In this day and age, immigration has become a hot button issue in the United States and internationally. Yet the data is unequivocal, in the United States just as much as at the Innovation Frontier: immigrants play a central role in technological innovation. Between 1995 and 2005, immigrants co-founded 52 percent of all technology startups in Silicon Valley (and represent 25 percent of all entrepreneurship in the United States writ large).30 Immigrants’ role in the most successful startups is equally notable. According to a recent study by the National Foundation for American Policy, more than 50 percent of US-based unicorns were founded by immigrants. These fifty companies have a collective market capitalization of nearly $250 billion, which, for perspective, exceeds the stock markets of Argentina, Colombia, and Ireland.

Further, more than 80 percent of US unicorn companies have an immigrant in a key executive position.31 This includes some of the best-known companies in the world, such as Houzz, Instacart, Palantir Technologies, Robinhood, Stripe, Uber, WeWork, and Zoom. This of course also includes Silicon Valley’s golden child, Elon Musk, who co-founded four unicorns—Tesla, SolarCity, PayPal, and SpaceX—and recently also launched Neuralink and The Boring Company. Musk was born in South Africa and immigrated first to Canada and ultimately to the United States.

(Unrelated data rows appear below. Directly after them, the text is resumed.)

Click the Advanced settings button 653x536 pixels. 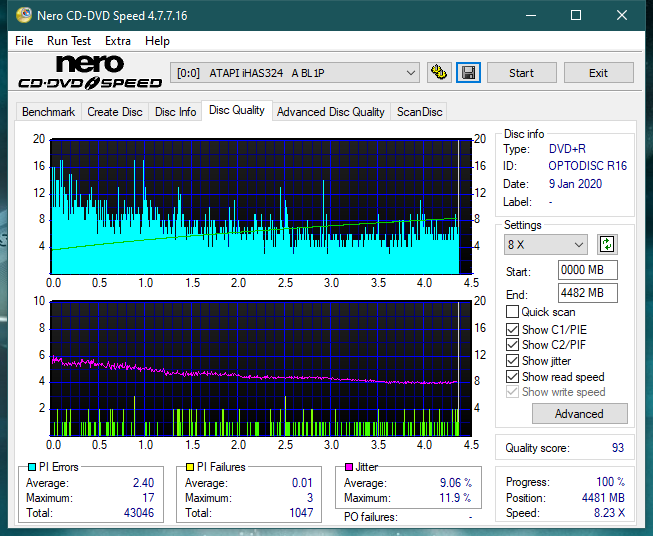click(x=579, y=413)
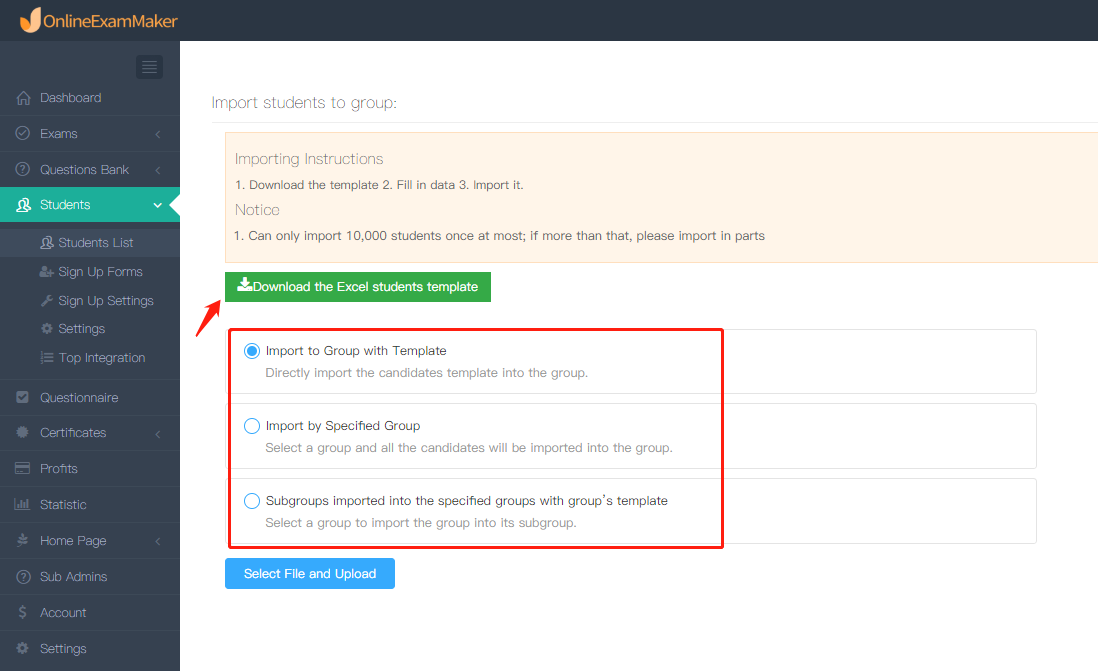
Task: Click the hamburger menu collapse icon
Action: point(149,67)
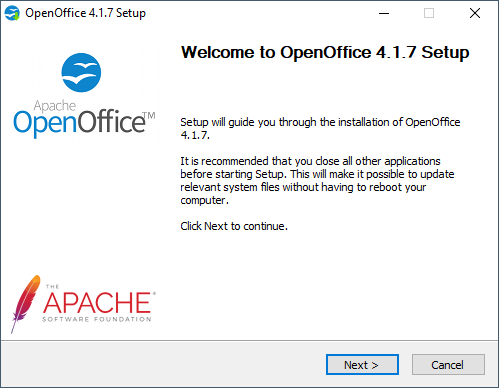The width and height of the screenshot is (499, 388).
Task: Cancel the OpenOffice setup
Action: (x=448, y=365)
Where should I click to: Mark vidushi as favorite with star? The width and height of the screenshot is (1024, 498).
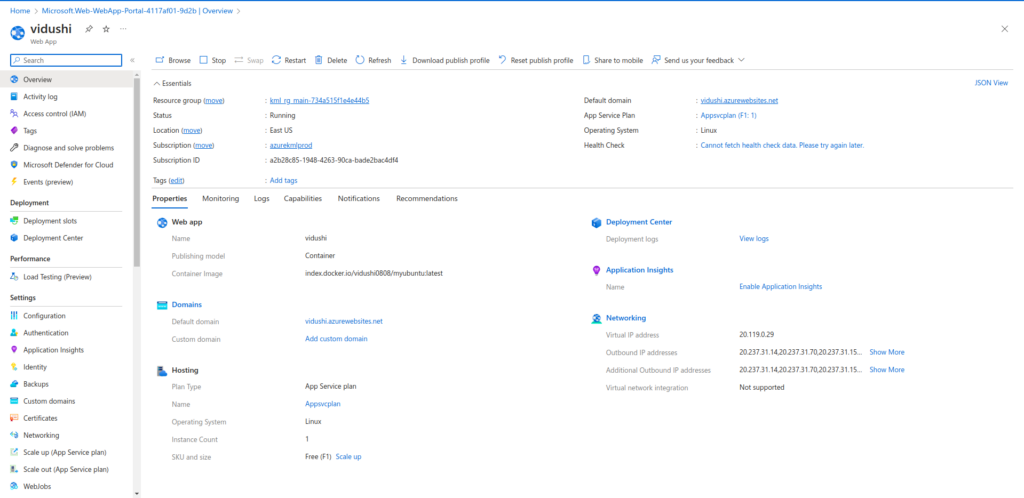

Our learning on cross-pollinators provides yet another counterargument to the troubling anti-immigrant narrative that is permeating politics in the United States and around the world. As Jeremy Johnson, co-founder of Andela and 2U, once told me, “The Statue of Liberty reads, ‘Give me your tired, your poor, your huddled masses yearning to breathe free.’ This is the most exceptional thing that we do [in the United States].”32

Removing the Hood

Stepping into the shoes of Frontier Innovators helps Silicon Valley challenge and reevaluate its own stereotypes.

Silicon Valley’s obsession with youth and its outward ageism is misplaced.33 Yes, Jobs, Gates, and Zuckerberg were young when they started their businesses, but research from the National Bureau of Economic Research suggests they are outliers and not the average. The average technology startup founder at founding is forty-two years old, and among the most successful (the top 0.1 percent), the average age is forty-five.34 Research indicates that when a startup’s founders work at a company for twenty years or more, it is more likely to be a top performer in its local startup ecosystem.35

Even among the founders of the most successful companies, performance improves with age. Five-year multiples (the price an investor would pay for a dollar of revenue or earnings) peaked in early middle age for Bill Gates (thirty-nine), Jeff Bezos (forty-five), and Steve Jobs (forty-eight).36

More-experienced founders are the ones who typically scale successful businesses. Immigrants occupy a central role. More-diverse gender, economic, and other representation is needed to realize the promise of innovation both in Silicon Valley and at the Frontier. After all, inspiration requires combining a range of ideas to create something new, and increasing the diversity of those ideas is what cross-pollination is all about.